Can you tell us about an interesting case of digital fraud in APAC that you encountered and how BioCatch can help in these types of situations?

Booth: Recently, I was discussing with a customer at an industry event about how they wanted to ensure customers weren’t disadvantaged by using the mobile channel through lack of features and functionality available in the branch or web channels. Some tasks, such as high-value transfers, opening a new line of credit, or viewing your ATM PIN were not yet available on the mobile channel due to perceived risks.

As we explored their challenges further, it became evident that it wasn’t lack of control over the mobile environment, but rather a lack of visibility into customer behavior that was the cause of the perceived risk. After explaining how BioCatch’s mobile solution is able to profile over 2000 parameters in the mobile app and thus provide deep insights into customer behaviors, they understood how easy it could be to unlock the true potential of their mobile channel.

Tell us a little about how behavioral biometrics resonates with prospective customers and how it is different from other technologies.

Booth: I believe that customers are beginning to understand that criminals are outsmarting legacy controls like device fingerprinting, IP geo-location, and malware detection. These capabilities are no longer new and are the minimum table stakes in the modern fraud detection and prevention market. Nowadays, criminals are able to mimic the customer too easily using stolen credentials, hijacked browser sessions, or even remotely controlled devices.

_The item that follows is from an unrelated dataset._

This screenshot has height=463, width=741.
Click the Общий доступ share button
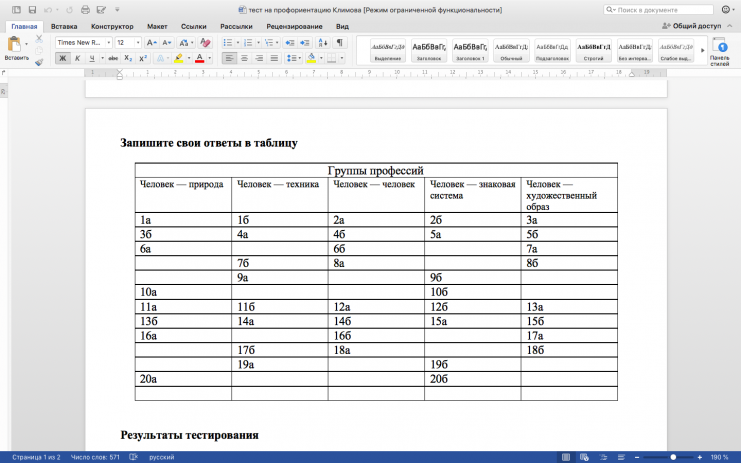coord(698,26)
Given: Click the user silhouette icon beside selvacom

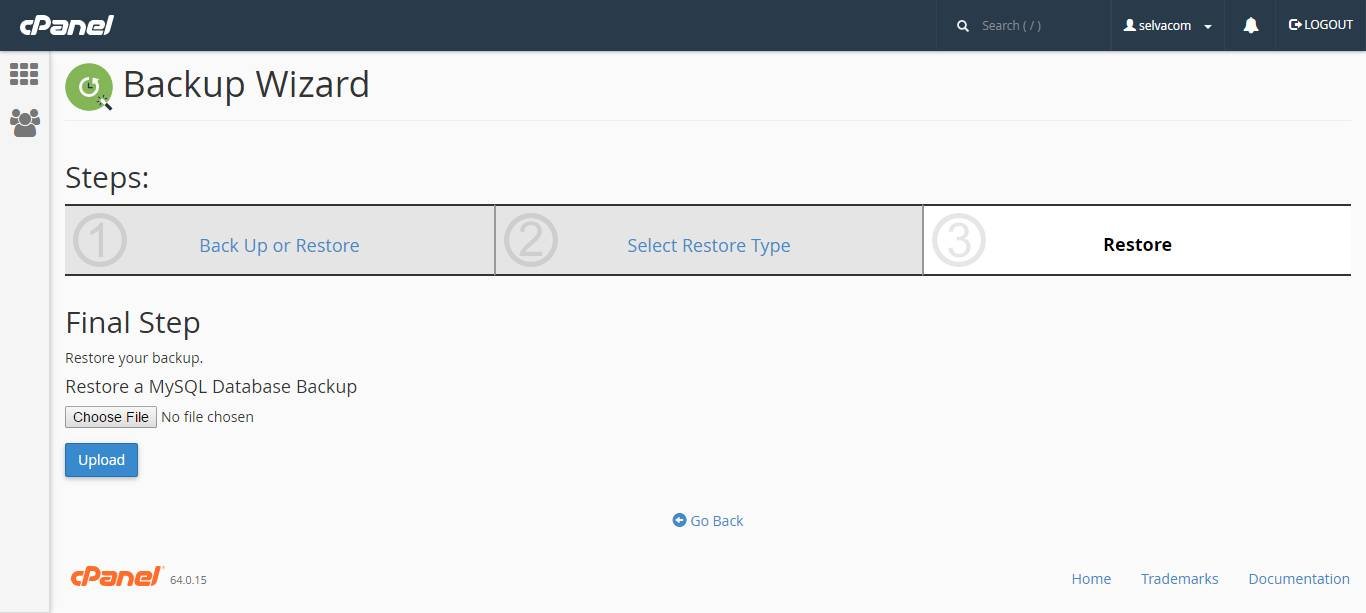Looking at the screenshot, I should [1130, 25].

BioCatch is different. BioCatch uses behavioral biometrics to look at the consumers’ behavior patterns. The best way to distinguish between a customer and a criminal is to actually look at what they are trying to do. By layering behavioral biometric analysis with transaction monitoring data analysis, banks will have a much higher confidence in the legitimacy of an activity.

What makes BioCatch's solution superior in today's marketplace?

Booth: I believe there are three things that set BioCatch apart. First, the solution has been built with privacy in mind and therefore doesn’t add to a bank’s data security or data privacy woes. Many other fraud detection and prevention systems require large amounts of PII for the purpose of profiling, whereas BioCatch does not.

Second, our analysis gives the greatest level of detail into user behavior available in the market today. With over 2000 parameters in mobile/web, the level of uniqueness in our behavior profiles is market leading.

Third, our time to value is very quick. Too many other solutions require long and costly deployments of complex, code, integrations, and technology. BioCatch allows customers to derive value within a few days rather than waiting many weeks or even months.

Where do you think behavioral biometrics is going in the next five years?

Booth: In terms of adoption, this is still an early phase for the APAC market. The behavioral biometric technology is proven to work, and some high-profile UK and US banks are big fans. For us in APAC, it’s a matter of generating awareness of the capabilities and helping banks understand the value that can be driven from such a solution.

The digital banking market is growing very fast in APAC, with millions of new consumers coming online every month. All those users make an attractive target for criminals, meaning digital fraud in APAC is set to grow. If banks are going to embrace digital banking wholeheartedly, then finding the best balance between fraud prevention and a frictionless customer experience is going to be critical. Behavioral biometrics gives banks the “between the clicks” visibility that will help them create a genuinely frictionless digital experience without risking increased fraud losses.